Phishing is still a big problem for businesses. Cybercriminals often forge the sender address of emails to pose as a trustworthy organization.
Phishing is a way in which cybercriminals try to get personal information from people. This is done through a message that pretends to come from a trusted organization. People often give their details through a fake website, which the criminals then take advantage of. Forms of phishing that are well known are CEO fraud and corona phishing. Phishing can take place in a variety of ways, including through WhatsApp, social media and text messaging, but e-mail phishing is the most common. With the old SMTP protocol, it is easy to forge the sender address, which people often do not notice. DKIM, DMARC and SPF are effective ways to counter phishing because they verify the identity of the sender before the e-mail is delivered.
DomainKeys Identified Mail (DKIM), Sender Policy Framework (SPF) and Domain-based Message Authentication, Reporting, and Conformance (DMARC) are three email authentication methods that can help protect against phishing and other types of spam. Here is a brief overview of each method:
DKIM: DKIM allows the recipient of an e-mail to verify that it was actually sent by the domain from which it claims to be sent, and that it has not been altered in transit. It works by adding a digital signature to e-mail headers. When the e-mail is received, the receiving server can use the signature to verify the identity of the sender and ensure that the e-mail has not been altered in transit.
SPF: SPF is a method of verifying the authenticity of the sender of an e-mail message. It works by publishing a list of IP addresses authorized to send e-mail on behalf of a domain. When an e-mail is received, the receiving server can check the SPF record for the domain of the sender’s e-mail address and see if the server that sent the e-mail is on the list of authorized IPs. If the server is not on the list, the e-mail may be marked as spam or rejected altogether.
DMARC: DMARC is a security protocol that allows a domain owner to publish a policy in its DNS records specifying which mechanisms (e.g., SPF, DKIM) are used to authenticate e-mail messages sent from its domain. It also allows the domain owner to establish policies for how receiving mail servers should handle messages that fail authentication. For example, the policy may require that such messages be rejected or quarantined.
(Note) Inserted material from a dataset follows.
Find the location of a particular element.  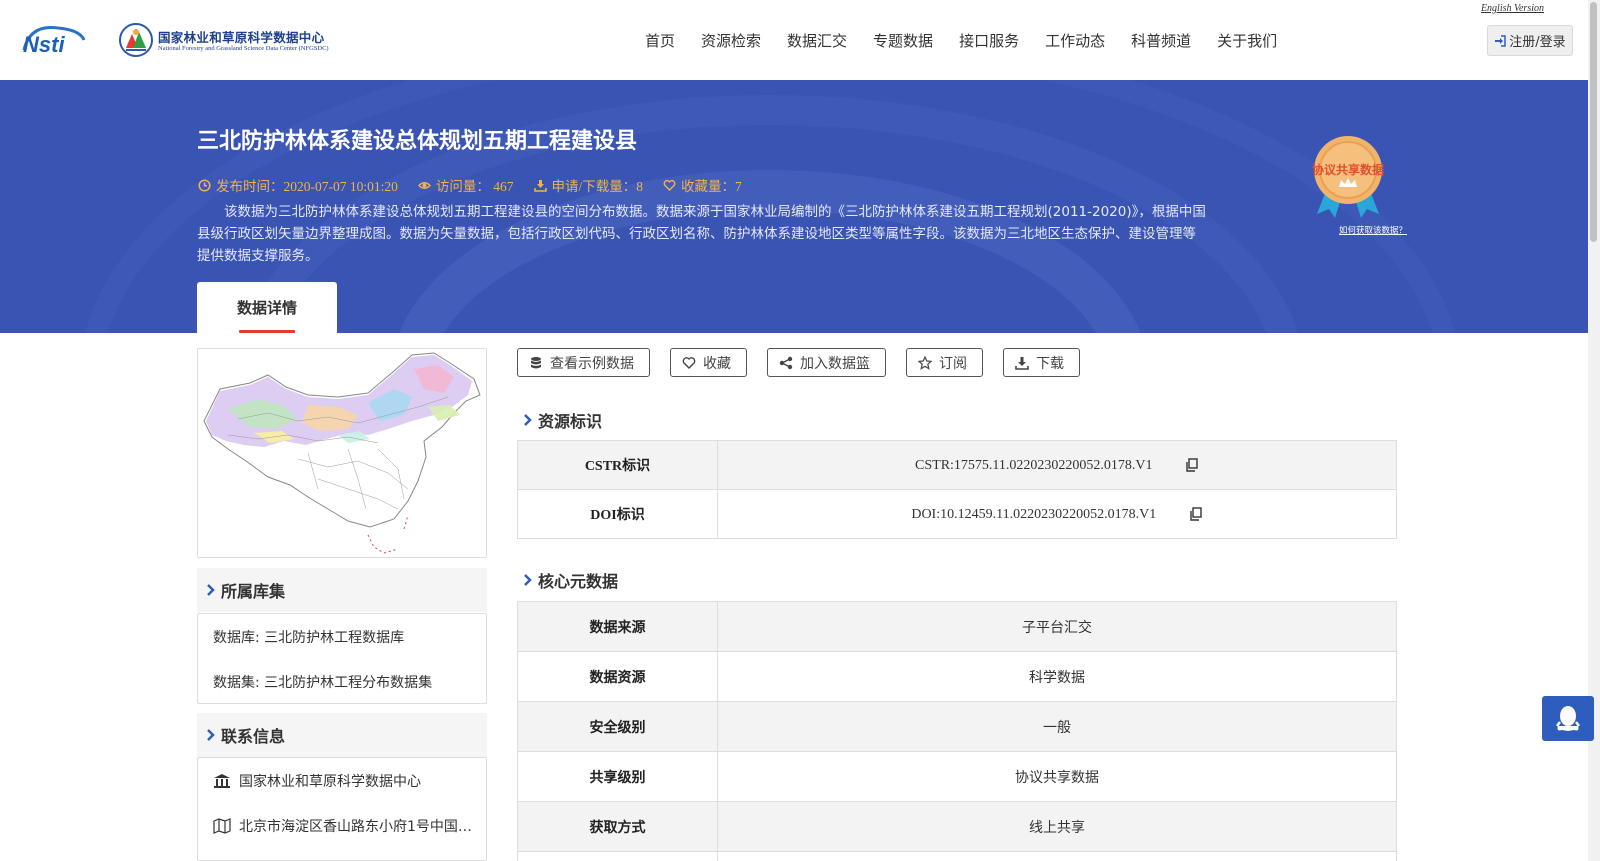

action-toolbar: 查看示例数据 收藏 加入数据篮 订阅 下载 is located at coordinates (808, 362).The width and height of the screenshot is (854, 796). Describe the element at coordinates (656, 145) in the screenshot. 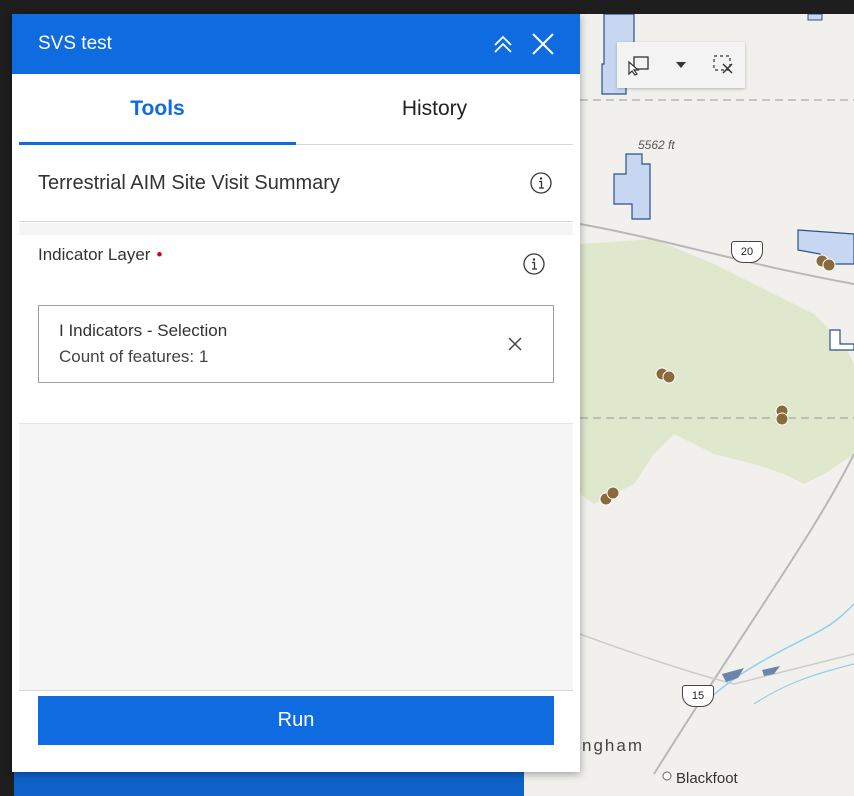

I see `elevation-label: 5562 ft` at that location.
Using these email verification methods can help protect against phishing and other types of spam, but it is important to note that they are not a complete solution. Hackers and spammers can still find ways around these measures, so it is important to use other security measures as well, such as antivirus software and checking for suspicious links. It is also possible that some legitimate emails may be mistakenly marked as spam if the authentication methods are not properly configured.
Use Mail-Tester to check the delivery of your emails and improve your spam score
Mail-Tester is a website that can be used to check email delivery. As a user, you send a message from your favorite newsletter/email software to a randomly generated email address that you get every time you access the site. When you click the “Check your score” button, Mail-Tester will analyze the message, as well as your mail server, your sending IP, and so on. After this, the site will provide a detailed report of what is configured correctly and what is not.
The result of the test will be available for 7 days with the free version of the site, or 30 days if you created an account and used your own prefix. If you send a new message to the same test address, your previous test will be immediately deleted and replaced with the new one.
Mail-Tester can be used to test and improve email delivery by detecting problems that may cause messages to be improperly delivered or flagged as spam. That way, you can ensure that your messages are effectively delivered to recipients.